A Divina Comédia e Astrologia I
- Filipa Araújo

- 11 de fev.
- 4 min de leitura
As Estrelas e a Espiritualidade na Cosmologia da Comédia de Dante [1]
Hoje sabemos que a astronomia e a astrologia não eram separadas na Idade Média.
Sabemos também que a Comédia de Dante é permeada por uma astrologia
cristianizada que não difere das principais correntes da filosofia medieval. A posição da astrologia na cultura medieval era uma posição exaltado. Já Macróbio sugeria mesmo que o pensamento racional e especulativo, as mais altas faculdades da alma, tinham origem no céu de Saturno e estava associado ao estudo da astrologia. No seu Comentário sobre o Sonho de Cipião, descreve os valores inerentes a cada uma das esferas planetárias e a forma como a alma desce pelos céus e "adquire cada um dos atributos que irá exercer mais tarde. Na esfera de Saturno, ela obtém razão e compreensão, chamada logistikon e teortikon".

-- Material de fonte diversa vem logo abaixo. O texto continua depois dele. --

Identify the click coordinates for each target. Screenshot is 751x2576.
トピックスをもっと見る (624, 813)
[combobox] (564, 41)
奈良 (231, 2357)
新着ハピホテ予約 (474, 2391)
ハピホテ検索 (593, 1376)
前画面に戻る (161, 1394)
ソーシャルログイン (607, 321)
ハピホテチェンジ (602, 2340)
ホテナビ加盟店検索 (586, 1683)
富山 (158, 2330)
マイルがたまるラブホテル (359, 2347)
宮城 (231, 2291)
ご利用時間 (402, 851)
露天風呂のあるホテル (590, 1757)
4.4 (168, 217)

Nesta viagem épica de Dante, a astrologia proporciona a coerência cosmológica que permite ao poeta reunir ciência, religião, poesia, mito, e uma profunda visão mística. O Paraíso, em particular está organizado em torno do cosmos de Aristóteles, com os corpos astronómicos espiritualizados de acordo com as categorias teológicas e associações astrológicas. A mistura bem sucedida do poeta de todos estes elementos forjam o que Giuseppe Mazzotta chamou de "tradução da Beatitude em termos astronómicos".

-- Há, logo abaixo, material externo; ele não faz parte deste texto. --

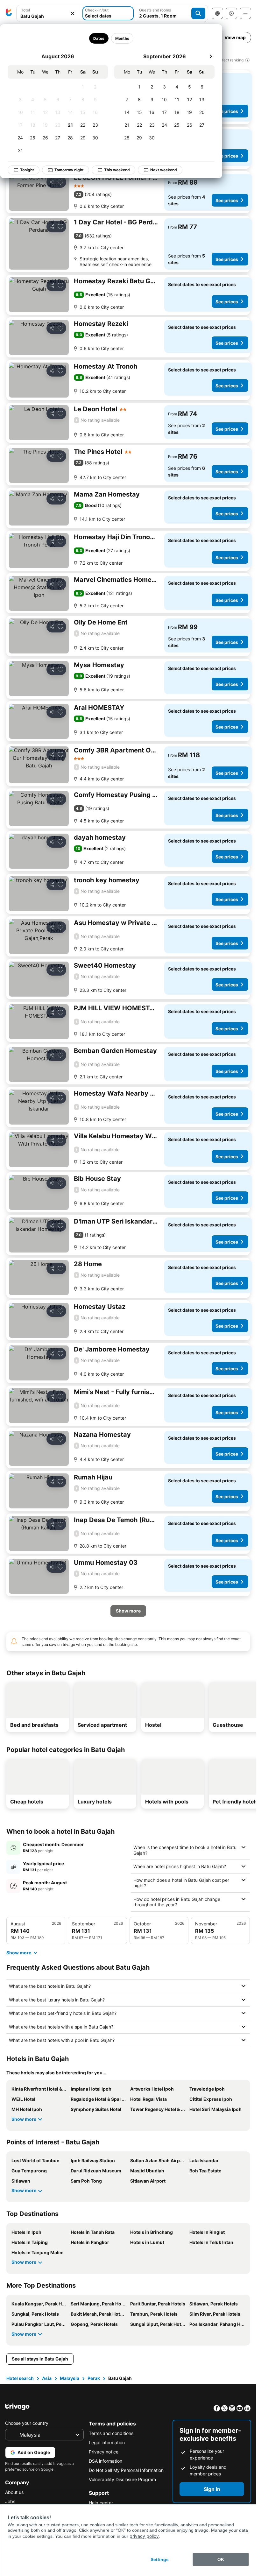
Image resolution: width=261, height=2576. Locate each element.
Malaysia (69, 2378)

No Canto I do Purgatório, Dante emerge do submundo para ver quatro estrelas
brilhantes, da Constelação do Cruzeiro Sul (Dante pode ter ouviram falar da Cruz do Sul por parte dos viajantes) e são símbolos cruciais que dizem ao peregrino o que está reservado nesta fase da sua viagem. Eles são as Virtudes Cardeais: Prudência, Temperança, Justiça e Força, e vê-as como luzes no céu, ideais pelos quais pode lutar e que ele pode atingir. Mais tarde, no Canto VIII, ele vê outras três estrelas que são as Virtudes Teologais: Fé, Esperança e Caridade. As quatro estrelas, que naquela manhã rodaram sob a montanha, e, posteriormente, a visão das três estrelas sinalizam que a sua viagem passou para uma nova fase. As quatro primeiras são virtudes prévias ou pagãs, substituídas pelas três que são consideradas especificamente como sendo virtudes cristãs. Mais tarde, ainda, no Canto XXXI, logo após Dante ser conduzido ao rio Letes por Matilda, que lhe mergulha a cabeça para que beba daquela água que lhe tira a memória do pecado, ele é conduzido para dançar com quatro adoráveis donzelas, que lhe juntam as mãos. Estas quatro donzelas são as quatro virtudes cardeais realizadas, e elas dizem: "Aqui estamos nós, ninfas e no céu, estrelas".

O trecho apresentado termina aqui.